Donald Trump'a Pensilvanya mitingi sırasında bir suikast girişimi oldu. Doğal olarak tüm dünyanın dikkati bu suikaste çevrilmiş oldu.
Saldırıda kullanılan silah AR-15 tipi yarı otomatik tüfek ABD'de her 20 yetişkinden 1'inde yani yaklaşık 16 milyon kişide bulunuyor. Diğer silahlar da ele alındığında neredeyse silahsız kimse bulunmuyor.
Amerika’daki silah çılgınlığını anlatmak için şu fıkrayı anlatırlar:
New York’taki bir daireye baskın yapan FBI, aramada dürbünlü bir suikast tüfeği bulur ve sahibine sorar:
“Bunu ne için aldın?”
“Geyik avlamak için aldım!” diye cevap verir tüfeğin sahibi.
ABD’de halk şiddete aşırı meylinden dolayı hepten yoldan çıkmış durumda olmasına rağmen ABD Başkan yardımcısı Kamala Harris, akıllara ziyan bir şekilde “Bizim milletimizde böyle bir şiddet yoktur!” diyor.
Trump’a suikastle birlikte Amerika’da başkan ve başkan adaylarına yönelik olarak şimdiye kadar 9 suikast düzenlenmiş.
Suikast silsilesinde Trump, en meşhur aday olmasa da mevcut dönem için hayati bir önem taşıdığı yadsınamaz.
Trump, sosyal medyadan yaptığı açıklamada açıkça meydan okuyor ve Küreselcilere karşı mücadelesinin devam edeceğini vurguluyor. "Korkmayacağız, bunun yerine inancımızda dirençli kalacağız ve kötülüğe karşı meydan okuyacağız."

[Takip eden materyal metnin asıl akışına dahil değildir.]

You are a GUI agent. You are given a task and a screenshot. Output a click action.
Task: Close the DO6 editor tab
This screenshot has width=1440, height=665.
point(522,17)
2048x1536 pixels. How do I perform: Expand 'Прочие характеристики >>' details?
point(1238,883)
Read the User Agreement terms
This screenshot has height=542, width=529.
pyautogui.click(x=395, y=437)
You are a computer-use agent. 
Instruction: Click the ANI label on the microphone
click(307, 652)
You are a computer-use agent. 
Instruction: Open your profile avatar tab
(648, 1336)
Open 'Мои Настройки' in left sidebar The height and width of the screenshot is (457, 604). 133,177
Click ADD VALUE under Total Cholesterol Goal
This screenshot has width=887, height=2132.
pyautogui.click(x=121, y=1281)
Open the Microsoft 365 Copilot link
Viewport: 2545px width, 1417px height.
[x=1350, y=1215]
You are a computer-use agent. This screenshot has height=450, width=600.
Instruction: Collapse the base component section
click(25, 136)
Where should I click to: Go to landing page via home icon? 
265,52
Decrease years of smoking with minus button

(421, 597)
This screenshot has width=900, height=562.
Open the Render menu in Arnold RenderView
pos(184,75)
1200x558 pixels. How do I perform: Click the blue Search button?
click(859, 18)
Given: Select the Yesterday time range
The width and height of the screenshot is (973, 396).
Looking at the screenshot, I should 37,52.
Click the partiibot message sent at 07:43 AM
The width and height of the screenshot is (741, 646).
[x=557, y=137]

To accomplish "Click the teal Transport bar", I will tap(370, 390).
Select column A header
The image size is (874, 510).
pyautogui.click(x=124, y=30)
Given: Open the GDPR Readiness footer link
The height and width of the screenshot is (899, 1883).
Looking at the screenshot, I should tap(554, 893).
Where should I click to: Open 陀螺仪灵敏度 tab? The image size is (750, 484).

Yorumcuların girmediği bir konu var ki en az suikast girişimi kadar önemlidir.
ABD’deki sistem gözüyle bakıldığında iyi anlaşılması gereken noktalardan biri; her kim kazanırsa kazansın siyonist işgal rejiminin katliam ve işgali genişletme çabalarında herhangi bir değişimin olmayacağıdır.
283 gündür süren katliam ve soykırımın arkasında duran ABD yönetiminin bu duruşunda herhangi bir değişiklik olmayacağı tam aksine Trump’ın 7 Ekim’den sonra sarf ettiği “Ben başkan olsaydım HAMAS buna cesaret edemezdi!” ifadesi başlı başına gelecekteki manzarayı da ortaya koyuyor.
Amerika müesses nizamı, başta Ortadoğu olmak üzere dünyanın tüm hassas noktalarında sömürge düzenini en karmaşık şekilde kurmuş bulunuyor.
Öyle ki Filistin bağlamında ele alındığında kurulan düzeni açık gözlerle görmek mümkün.
Filistin’in haini olarak anılan ve Batı Şeria’daki iç istihbaratı tamamıyla Şin Bet’in (siyonist işgal rejiminin iç istihbarat biriminin) kontrolüne teslim eden Mahmud Abbas yönetimindeki Filistin Devlet Başkanlığı tarafından yapılan açıklamada Hamas, soykırımcı işgalci İsrail ile bir tutuluyor.
Gazze’deki vahşetin dokuzuncu ayında yapılan açıklamada, "Hamas'ı, İsrail'in yürüttüğü imha operasyonunun bir ortağı olarak görüyoruz." deniliyor.
Bu açıklama Türkiye’deki katil PKK yapılanmasının kendisine ve siyonist planlara karşı durmasına getirdiği ‘Bunlar Kontrgerilladır!’ şeklindeki iftirasını akla getiriyor.
Zihniyet aynı, beslenme kaynakları aynıdır.
İkisinin de kaynağı Küresel Siyonizm olup emperyalist ABD’nin elinde tam bir oyuncağa dönüşmüş durumdalar.
Hain Mahmut Abbas yönetimi, Gazze’de benzeri görülmemiş vahşete karşı hiçbir girişimde bulunmazken HAMAS’ı yok etmenin hesaplarını yaparken PKK de gözünü İslami STK’ları pasifize etmeye dikmiş durumda.
İki yapı da aynı yerden talimat alıyor, aynı odaklarla işbirliği yapıyor.
Kısacası Trump’a düzenlenen suikast çeneleri yorup absürt yorumlar yapılırken küresel siyonizmin yerel uzantıları aldıkları talimatların gereğini yapıyor.
Ancak bu yapıların unuttuğu önemli bir nokta var;
Kerbela Mektebi’nin öğrencileri olan ve yeterince ders çıkaran İslami Direniş; ne Küresel Siyonizme ne de yerel uzantılarına meydanı bırakmayacaktır.